Exxon funded Cato Institute and other groups to try to cast doubt on the science of global warming. Dallas Blog embarrasses itself by acting as a mouthpiece for Exxon, filling its site with links to partisan studies. Dallas Blog would serve its readers better by doing some independent journalism and not taking at face value the accounts of speeches by corporate spokesman published in outlets like bizjournals.com.

(By the way, the joke at Mr Garrison's expense went something like this: Mr Garrison acts like an unpaid shill for Exxon. ... P.S. In the interest of full disclosure, I must admit that I have no evidence that Mr Garrison's shilling for Exxon is unpaid.)

Sunday, October 08, 2006

North Korea Explodes Nuclear Bomb

[Ed says Nay] Dallas Blog accompanies the story of an underground nuclear test with a fear-inspiring photograph of an aboveground nuclear explosion. It makes Dallas Blog look amateurish... or irresponsible regarding truth and accuracy.

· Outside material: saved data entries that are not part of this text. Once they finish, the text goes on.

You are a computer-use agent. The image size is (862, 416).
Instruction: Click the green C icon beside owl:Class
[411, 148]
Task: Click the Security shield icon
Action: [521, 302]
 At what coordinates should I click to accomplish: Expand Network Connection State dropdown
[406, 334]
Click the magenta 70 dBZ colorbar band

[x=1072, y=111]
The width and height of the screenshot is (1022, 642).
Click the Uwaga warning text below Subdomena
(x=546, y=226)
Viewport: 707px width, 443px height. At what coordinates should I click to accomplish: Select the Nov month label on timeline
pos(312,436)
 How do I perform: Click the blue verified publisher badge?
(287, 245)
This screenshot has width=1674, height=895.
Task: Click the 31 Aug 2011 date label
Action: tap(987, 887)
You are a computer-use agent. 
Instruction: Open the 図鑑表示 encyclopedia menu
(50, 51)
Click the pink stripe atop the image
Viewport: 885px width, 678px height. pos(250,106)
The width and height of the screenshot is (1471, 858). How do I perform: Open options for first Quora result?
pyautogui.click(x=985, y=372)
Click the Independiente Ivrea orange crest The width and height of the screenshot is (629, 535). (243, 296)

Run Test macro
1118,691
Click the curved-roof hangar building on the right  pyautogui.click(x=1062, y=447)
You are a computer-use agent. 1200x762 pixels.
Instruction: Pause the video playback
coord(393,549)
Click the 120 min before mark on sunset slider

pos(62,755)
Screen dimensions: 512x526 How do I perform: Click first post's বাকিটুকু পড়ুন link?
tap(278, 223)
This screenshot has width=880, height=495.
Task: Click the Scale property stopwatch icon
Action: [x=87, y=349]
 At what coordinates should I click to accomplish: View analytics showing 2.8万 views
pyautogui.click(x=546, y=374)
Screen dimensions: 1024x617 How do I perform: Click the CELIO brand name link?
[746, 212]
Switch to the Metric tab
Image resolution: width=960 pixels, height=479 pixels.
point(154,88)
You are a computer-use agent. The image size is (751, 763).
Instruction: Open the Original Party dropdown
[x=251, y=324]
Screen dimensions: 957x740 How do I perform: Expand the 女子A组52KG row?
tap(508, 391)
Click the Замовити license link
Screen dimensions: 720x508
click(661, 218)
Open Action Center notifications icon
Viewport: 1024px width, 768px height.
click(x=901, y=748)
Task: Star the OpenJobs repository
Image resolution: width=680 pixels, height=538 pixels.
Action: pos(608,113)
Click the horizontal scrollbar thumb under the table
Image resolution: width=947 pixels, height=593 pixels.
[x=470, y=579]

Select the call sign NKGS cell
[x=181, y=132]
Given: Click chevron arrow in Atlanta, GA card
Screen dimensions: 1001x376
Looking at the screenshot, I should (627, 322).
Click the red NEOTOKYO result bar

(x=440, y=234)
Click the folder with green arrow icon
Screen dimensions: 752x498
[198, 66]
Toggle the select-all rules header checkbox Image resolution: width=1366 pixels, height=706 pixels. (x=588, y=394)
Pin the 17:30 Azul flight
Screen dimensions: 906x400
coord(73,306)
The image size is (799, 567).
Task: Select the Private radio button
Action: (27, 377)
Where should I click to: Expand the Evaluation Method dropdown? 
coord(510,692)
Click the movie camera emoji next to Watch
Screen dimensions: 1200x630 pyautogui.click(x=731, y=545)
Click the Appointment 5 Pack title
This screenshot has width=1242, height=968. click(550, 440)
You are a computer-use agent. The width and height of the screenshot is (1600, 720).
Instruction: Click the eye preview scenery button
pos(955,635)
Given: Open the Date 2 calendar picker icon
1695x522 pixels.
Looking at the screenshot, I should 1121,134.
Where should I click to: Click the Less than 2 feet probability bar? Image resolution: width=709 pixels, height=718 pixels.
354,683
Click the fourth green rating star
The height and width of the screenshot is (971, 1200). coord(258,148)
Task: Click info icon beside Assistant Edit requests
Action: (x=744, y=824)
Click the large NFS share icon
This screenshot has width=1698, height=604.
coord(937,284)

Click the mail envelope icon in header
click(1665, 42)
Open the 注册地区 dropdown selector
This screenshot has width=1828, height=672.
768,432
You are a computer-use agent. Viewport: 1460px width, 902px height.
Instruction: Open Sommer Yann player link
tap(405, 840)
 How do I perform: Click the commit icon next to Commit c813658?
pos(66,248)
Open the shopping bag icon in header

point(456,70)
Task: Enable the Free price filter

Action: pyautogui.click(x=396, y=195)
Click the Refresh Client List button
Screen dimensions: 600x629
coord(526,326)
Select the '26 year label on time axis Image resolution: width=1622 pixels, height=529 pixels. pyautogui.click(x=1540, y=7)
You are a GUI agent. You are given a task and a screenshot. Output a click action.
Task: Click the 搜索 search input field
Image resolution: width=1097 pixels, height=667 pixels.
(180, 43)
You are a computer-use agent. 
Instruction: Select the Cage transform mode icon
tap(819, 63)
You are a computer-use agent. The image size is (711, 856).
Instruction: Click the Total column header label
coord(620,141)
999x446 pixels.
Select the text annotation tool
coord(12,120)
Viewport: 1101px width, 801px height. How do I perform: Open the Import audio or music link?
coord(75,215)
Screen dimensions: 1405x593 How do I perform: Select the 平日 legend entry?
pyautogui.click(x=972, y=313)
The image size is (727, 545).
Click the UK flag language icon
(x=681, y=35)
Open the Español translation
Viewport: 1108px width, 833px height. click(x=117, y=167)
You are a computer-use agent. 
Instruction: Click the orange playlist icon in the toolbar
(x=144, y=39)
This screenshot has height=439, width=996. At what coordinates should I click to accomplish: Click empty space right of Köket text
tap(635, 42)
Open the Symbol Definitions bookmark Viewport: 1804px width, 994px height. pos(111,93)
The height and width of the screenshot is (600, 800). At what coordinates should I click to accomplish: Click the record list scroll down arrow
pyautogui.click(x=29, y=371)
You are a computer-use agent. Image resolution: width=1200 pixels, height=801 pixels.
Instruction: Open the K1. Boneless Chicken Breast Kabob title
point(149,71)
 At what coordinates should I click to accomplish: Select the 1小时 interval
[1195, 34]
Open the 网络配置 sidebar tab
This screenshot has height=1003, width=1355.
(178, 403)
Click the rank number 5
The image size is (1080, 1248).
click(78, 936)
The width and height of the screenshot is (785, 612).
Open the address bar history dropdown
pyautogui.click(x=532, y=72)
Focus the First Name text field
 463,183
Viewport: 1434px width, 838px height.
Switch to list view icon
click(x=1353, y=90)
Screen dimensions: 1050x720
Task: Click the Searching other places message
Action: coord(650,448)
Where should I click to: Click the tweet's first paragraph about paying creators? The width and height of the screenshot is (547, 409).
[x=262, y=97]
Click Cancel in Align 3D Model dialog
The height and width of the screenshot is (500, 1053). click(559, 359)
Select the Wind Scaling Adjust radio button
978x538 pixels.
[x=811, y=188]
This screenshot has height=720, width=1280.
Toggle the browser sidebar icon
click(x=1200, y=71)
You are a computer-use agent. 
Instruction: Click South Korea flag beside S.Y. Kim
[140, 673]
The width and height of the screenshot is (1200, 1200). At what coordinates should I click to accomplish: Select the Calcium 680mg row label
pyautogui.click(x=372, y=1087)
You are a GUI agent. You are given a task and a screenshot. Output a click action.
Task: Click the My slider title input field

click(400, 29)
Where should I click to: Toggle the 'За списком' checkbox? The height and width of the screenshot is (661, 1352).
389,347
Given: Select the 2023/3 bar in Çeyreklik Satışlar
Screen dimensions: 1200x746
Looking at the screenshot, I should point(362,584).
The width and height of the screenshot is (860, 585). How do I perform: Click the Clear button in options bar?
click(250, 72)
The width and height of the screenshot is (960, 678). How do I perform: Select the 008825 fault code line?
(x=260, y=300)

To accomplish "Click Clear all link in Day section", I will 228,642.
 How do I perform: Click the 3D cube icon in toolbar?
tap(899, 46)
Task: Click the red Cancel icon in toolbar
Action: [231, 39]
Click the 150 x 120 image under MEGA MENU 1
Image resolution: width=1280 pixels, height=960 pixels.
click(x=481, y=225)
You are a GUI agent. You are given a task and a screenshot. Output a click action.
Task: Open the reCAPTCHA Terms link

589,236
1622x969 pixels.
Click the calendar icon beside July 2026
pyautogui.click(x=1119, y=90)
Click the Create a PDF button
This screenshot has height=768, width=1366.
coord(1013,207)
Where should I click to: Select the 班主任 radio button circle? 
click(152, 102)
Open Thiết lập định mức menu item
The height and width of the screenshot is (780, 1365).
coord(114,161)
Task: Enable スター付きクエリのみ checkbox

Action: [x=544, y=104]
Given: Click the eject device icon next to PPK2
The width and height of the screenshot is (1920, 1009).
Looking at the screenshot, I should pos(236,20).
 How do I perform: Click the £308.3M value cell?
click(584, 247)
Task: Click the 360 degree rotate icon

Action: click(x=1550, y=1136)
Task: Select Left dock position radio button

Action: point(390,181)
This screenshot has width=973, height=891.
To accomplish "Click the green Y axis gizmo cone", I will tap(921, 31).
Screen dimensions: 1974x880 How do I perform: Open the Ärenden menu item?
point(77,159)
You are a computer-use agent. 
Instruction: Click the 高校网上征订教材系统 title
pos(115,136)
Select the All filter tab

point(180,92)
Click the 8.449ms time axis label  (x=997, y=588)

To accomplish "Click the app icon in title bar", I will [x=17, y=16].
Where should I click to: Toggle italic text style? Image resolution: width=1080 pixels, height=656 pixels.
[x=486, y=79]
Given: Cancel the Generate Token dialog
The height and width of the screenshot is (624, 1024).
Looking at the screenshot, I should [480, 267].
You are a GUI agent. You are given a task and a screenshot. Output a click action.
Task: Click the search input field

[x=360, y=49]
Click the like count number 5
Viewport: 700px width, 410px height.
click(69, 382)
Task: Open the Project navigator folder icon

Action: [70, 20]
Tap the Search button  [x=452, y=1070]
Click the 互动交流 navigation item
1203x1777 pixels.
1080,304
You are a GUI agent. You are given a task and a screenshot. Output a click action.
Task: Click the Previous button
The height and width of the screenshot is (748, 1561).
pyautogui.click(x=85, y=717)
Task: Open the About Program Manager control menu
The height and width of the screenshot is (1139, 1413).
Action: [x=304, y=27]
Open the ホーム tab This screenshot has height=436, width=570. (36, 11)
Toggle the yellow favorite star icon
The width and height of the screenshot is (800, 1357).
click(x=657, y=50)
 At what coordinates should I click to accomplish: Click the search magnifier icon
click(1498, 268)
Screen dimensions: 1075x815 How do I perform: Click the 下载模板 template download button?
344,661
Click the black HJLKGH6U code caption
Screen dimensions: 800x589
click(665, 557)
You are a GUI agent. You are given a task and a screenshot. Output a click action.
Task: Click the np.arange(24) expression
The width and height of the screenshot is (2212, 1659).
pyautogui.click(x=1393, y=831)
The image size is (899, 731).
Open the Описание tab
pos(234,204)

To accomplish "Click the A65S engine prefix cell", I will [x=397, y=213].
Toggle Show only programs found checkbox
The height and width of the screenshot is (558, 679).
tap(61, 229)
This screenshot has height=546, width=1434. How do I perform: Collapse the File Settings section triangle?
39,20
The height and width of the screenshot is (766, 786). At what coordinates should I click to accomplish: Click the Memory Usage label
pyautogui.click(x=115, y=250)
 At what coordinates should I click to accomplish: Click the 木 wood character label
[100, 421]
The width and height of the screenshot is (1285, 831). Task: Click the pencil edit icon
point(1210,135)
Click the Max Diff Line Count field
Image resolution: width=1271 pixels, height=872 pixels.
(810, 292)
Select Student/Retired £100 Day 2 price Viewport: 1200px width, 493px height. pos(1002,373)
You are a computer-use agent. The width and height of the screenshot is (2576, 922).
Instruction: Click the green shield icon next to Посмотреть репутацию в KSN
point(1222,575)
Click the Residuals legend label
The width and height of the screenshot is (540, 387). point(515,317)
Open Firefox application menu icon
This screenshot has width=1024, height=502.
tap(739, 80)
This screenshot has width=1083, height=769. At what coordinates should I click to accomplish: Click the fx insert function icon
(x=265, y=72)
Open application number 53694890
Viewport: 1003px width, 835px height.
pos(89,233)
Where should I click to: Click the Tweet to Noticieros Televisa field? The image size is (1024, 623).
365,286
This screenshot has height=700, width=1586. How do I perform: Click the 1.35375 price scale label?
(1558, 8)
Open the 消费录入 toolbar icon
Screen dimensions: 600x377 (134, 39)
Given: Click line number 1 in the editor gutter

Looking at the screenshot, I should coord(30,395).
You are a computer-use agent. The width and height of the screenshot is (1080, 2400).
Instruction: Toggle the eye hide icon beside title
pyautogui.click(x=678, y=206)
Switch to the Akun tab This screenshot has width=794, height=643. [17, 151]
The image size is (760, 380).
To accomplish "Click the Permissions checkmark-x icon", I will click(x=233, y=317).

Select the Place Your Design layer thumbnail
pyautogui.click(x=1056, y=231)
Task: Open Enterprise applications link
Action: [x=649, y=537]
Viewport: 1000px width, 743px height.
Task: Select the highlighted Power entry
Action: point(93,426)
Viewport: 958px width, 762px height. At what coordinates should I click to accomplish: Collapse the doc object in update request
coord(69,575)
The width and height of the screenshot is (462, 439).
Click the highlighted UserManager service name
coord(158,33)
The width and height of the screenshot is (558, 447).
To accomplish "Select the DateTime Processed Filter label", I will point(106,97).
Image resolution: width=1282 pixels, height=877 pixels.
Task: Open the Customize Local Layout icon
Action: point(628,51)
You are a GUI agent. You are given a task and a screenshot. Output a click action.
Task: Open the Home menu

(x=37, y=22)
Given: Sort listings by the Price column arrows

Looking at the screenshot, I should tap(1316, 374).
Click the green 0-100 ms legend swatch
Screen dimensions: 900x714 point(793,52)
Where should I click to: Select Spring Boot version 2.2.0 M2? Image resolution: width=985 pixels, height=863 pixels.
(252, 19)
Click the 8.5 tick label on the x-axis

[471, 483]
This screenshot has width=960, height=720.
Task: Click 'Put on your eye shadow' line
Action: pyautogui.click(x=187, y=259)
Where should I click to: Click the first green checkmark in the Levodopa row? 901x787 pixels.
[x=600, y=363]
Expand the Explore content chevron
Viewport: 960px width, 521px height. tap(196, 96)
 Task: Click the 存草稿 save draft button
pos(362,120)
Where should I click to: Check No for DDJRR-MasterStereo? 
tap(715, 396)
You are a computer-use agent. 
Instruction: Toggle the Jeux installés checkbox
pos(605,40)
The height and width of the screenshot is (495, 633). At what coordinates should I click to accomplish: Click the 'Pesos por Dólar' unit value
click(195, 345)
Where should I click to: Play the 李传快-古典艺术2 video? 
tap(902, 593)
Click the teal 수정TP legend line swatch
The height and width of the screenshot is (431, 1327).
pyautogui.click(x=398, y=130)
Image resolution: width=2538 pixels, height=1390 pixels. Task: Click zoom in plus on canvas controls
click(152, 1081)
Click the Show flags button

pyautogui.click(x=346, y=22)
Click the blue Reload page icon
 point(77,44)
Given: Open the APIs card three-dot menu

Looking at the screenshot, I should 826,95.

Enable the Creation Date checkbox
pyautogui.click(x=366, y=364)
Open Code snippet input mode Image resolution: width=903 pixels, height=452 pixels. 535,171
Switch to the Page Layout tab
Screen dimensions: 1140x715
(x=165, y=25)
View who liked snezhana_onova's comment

A little search shows the stock photograph was also used by "Emergency Preparedness and Survival Guide", a survivalist's guide to ... well, survival. Maybe next, Dallas Blog can cut-and-paste the rest of the helpful advice in the book:

  • Canning your meats and vegetables
  • Emergency power for $950
  • How do you live without electricity?
  • Long-term food storage
  • Medical kits for self-reliant families
  • Seven mistakes of food storage
  • What to do when there's no doctor
    ... and my favorite ...
  • Sensible gun choices after September 11
Dallas Blog presented this story as a straight news piece. I favor truth and accuracy in news. Giving readers the impression that North Korea detonated an atmospheric hydrogen bomb is, in effect, a lie. If I cannot trust the accuracy of the photo that Dallas Blog led with, why should I trust the accuracy of the text? The truth or falsehood of news stories regarding something as potentially cataclysmic as nuclear war matters, whether Dallas Blog cares about truth or not.

Why you shouldn't let metro columnists cover financial news

[Ed says Nay]Bold Types | Scott Parks:
“Flew back to Dallas and landed at Love Field. Just outside the aiport, saw gasoline at $1.99.9 a gallon at a Quick Trip on Mockingbird.”
Ed Cognoski responds:

$1.99.9 a gallon? $1.99.9? Must be the new math.